» **Your instructions**: From the line containing "Task: Click the Java icon in title bar" to the last line of the records below, transcribe everything exactly, pictures excluded.
(The data)
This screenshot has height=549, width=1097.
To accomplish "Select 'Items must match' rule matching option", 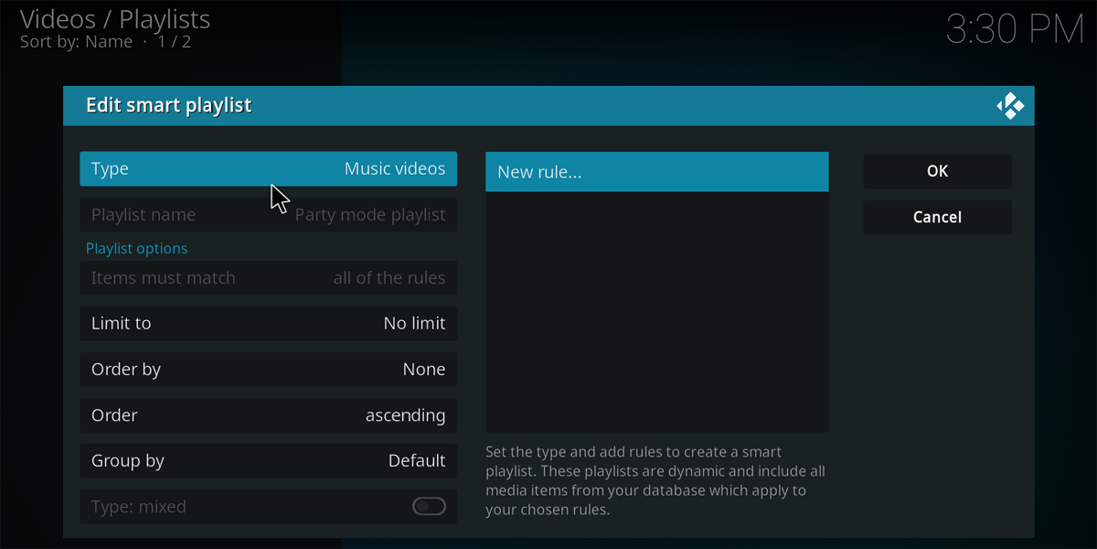I will pos(268,277).
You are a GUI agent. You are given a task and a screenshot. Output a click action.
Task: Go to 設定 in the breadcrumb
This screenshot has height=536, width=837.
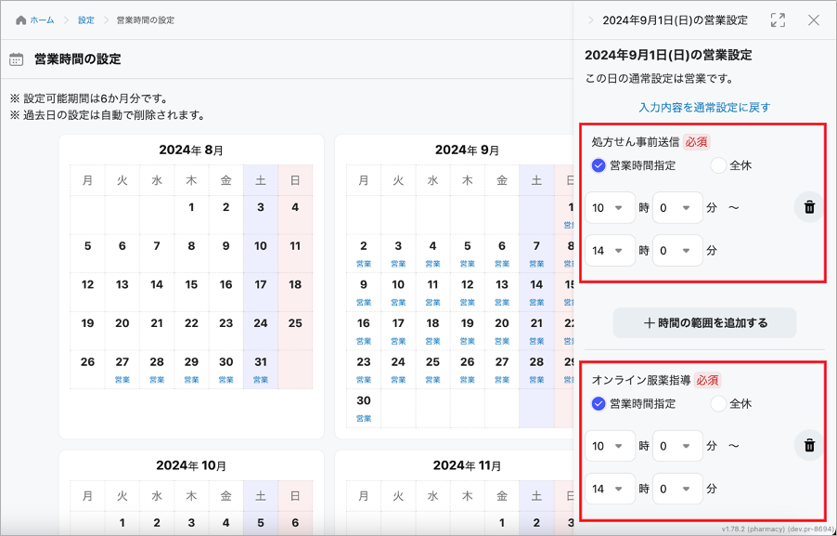click(86, 20)
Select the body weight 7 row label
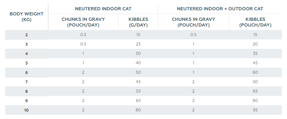 (27, 82)
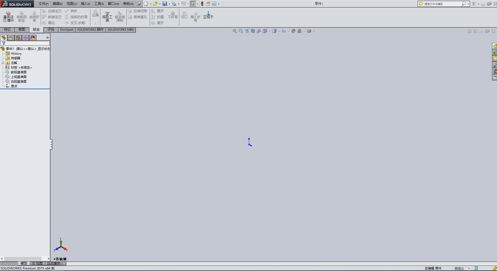Click the 基体法兰/薄片 sheet metal tool
This screenshot has height=271, width=497.
(x=8, y=16)
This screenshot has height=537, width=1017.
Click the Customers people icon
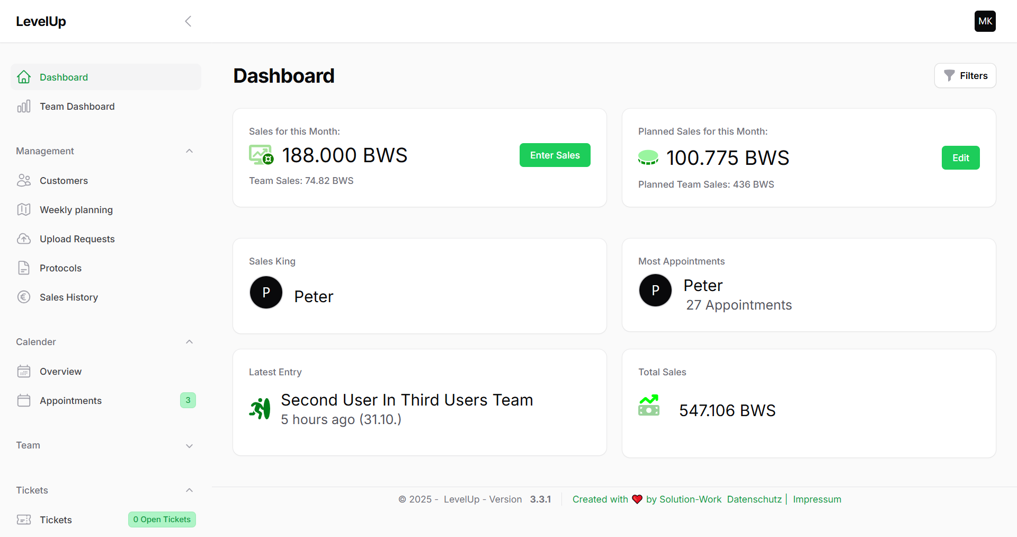tap(24, 181)
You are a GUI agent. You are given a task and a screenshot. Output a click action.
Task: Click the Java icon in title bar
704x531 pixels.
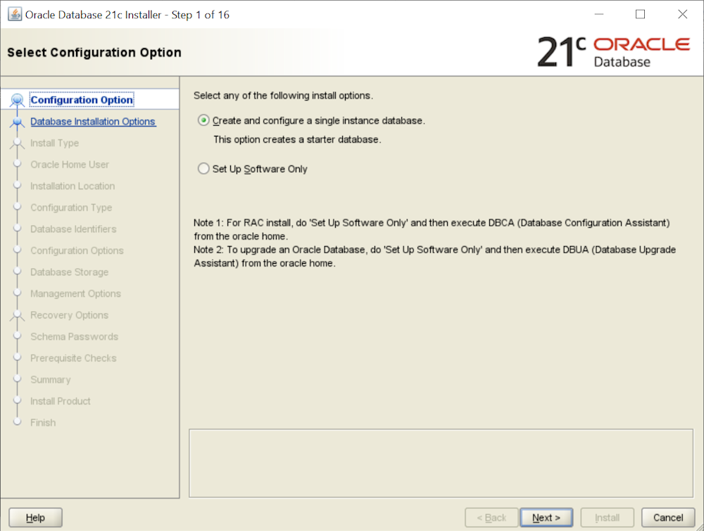click(x=14, y=14)
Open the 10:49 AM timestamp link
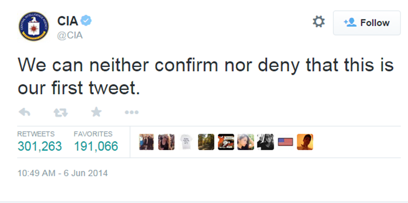The width and height of the screenshot is (408, 203). 62,174
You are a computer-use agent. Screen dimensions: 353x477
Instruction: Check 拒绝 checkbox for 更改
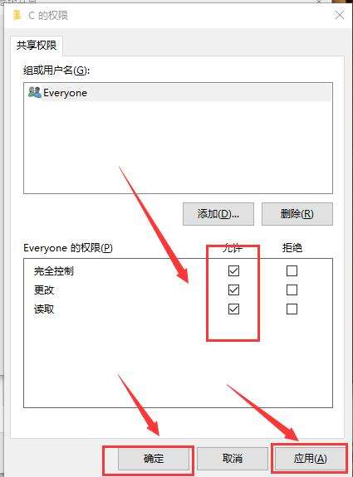[292, 290]
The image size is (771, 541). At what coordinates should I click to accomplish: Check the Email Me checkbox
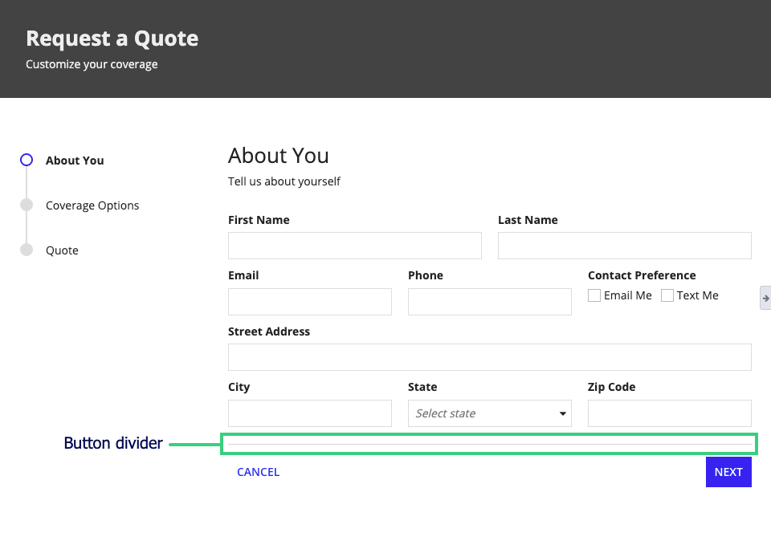click(x=594, y=295)
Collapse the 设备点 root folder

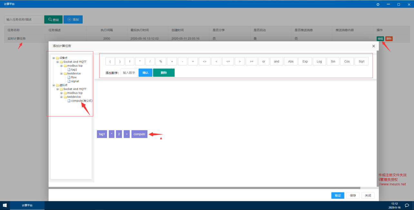coord(54,58)
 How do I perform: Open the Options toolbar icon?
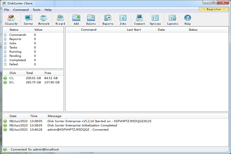[x=155, y=20]
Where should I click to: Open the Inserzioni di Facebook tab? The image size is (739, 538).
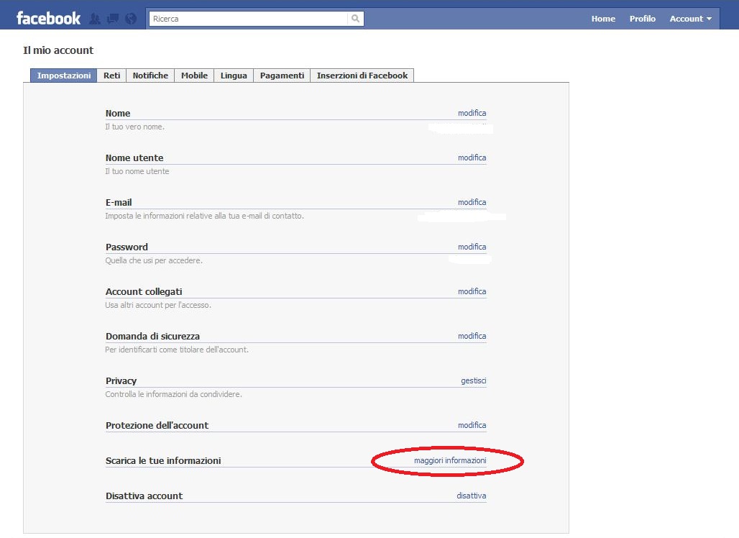click(x=362, y=76)
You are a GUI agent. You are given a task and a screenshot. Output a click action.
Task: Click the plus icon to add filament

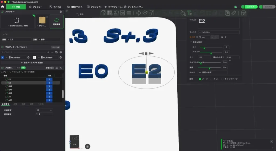pos(48,52)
(End The data)
» **Answer**:
Task: Click the Java icon in title bar
704x531 pixels.
click(x=14, y=14)
Open the 10:49 AM timestamp link
The width and height of the screenshot is (408, 203). 62,174
You are a computer-use agent. Screen dimensions: 353x477
Instruction: Check 拒绝 checkbox for 更改
[292, 290]
The image size is (771, 541). At what coordinates should I click to accomplish: Check the Email Me checkbox
click(x=594, y=295)
Collapse the 设备点 root folder

coord(54,58)
 How do I perform: Open the Options toolbar icon?
[x=155, y=20]
Where should I click to: Open the Inserzioni di Facebook tab? The image size is (739, 538).
click(x=362, y=76)
You are a GUI agent. You are given a task and a screenshot. Output a click action.
Task: Click the plus icon to add filament

pos(48,52)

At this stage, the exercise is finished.